Collected data entries:
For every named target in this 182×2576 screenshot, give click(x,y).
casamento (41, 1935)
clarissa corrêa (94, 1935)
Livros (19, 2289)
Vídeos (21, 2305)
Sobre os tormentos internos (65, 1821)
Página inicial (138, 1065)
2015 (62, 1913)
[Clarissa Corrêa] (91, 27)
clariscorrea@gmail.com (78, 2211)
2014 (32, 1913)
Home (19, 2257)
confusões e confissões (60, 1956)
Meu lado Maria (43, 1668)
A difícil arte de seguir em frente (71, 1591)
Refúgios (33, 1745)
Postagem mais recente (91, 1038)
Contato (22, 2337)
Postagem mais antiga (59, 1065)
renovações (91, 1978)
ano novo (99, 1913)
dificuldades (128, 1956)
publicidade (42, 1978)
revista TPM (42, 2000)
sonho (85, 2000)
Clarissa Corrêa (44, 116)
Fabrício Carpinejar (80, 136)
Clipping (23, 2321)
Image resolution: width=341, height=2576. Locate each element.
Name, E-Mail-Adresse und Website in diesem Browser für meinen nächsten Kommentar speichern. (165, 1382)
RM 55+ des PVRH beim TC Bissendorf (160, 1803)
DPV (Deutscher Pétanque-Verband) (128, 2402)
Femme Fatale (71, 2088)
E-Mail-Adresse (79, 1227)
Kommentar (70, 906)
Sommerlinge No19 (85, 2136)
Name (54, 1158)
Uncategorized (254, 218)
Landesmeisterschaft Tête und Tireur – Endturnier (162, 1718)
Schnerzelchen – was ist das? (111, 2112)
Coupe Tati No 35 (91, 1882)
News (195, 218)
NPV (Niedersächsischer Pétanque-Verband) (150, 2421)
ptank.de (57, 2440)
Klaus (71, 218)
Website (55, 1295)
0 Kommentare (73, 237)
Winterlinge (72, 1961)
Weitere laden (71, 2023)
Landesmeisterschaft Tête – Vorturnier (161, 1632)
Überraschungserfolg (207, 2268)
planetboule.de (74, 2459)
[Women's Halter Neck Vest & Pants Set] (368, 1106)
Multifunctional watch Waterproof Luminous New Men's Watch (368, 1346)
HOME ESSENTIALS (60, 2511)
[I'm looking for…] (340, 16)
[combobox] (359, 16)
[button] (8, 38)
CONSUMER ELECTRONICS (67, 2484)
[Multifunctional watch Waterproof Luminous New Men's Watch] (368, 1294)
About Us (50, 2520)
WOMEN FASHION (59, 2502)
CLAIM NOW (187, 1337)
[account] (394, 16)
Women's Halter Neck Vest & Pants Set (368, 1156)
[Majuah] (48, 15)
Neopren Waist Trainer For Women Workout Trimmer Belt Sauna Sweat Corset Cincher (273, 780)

## What the task requires
Retype only this portion of the data above: the line containing "Femme Fatale (71, 2088)", the line containing "Women's Halter Neck Vest & Pants Set (368, 1156)", and all lines between them, exactly.

## Written solution
Femme Fatale (71, 2088)
E-Mail-Adresse (79, 1227)
Kommentar (70, 906)
Sommerlinge No19 (85, 2136)
Name (54, 1158)
Uncategorized (254, 218)
Landesmeisterschaft Tête und Tireur – Endturnier (162, 1718)
Schnerzelchen – was ist das? (111, 2112)
Coupe Tati No 35 (91, 1882)
News (195, 218)
NPV (Niedersächsischer Pétanque-Verband) (150, 2421)
ptank.de (57, 2440)
Klaus (71, 218)
Website (55, 1295)
0 Kommentare (73, 237)
Winterlinge (72, 1961)
Weitere laden (71, 2023)
Landesmeisterschaft Tête – Vorturnier (161, 1632)
Überraschungserfolg (207, 2268)
planetboule.de (74, 2459)
[Women's Halter Neck Vest & Pants Set] (368, 1106)
Multifunctional watch Waterproof Luminous New Men's Watch (368, 1346)
HOME ESSENTIALS (60, 2511)
[I'm looking for…] (340, 16)
[combobox] (359, 16)
[button] (8, 38)
CONSUMER ELECTRONICS (67, 2484)
[Multifunctional watch Waterproof Luminous New Men's Watch] (368, 1294)
About Us (50, 2520)
WOMEN FASHION (59, 2502)
CLAIM NOW (187, 1337)
[account] (394, 16)
Women's Halter Neck Vest & Pants Set (368, 1156)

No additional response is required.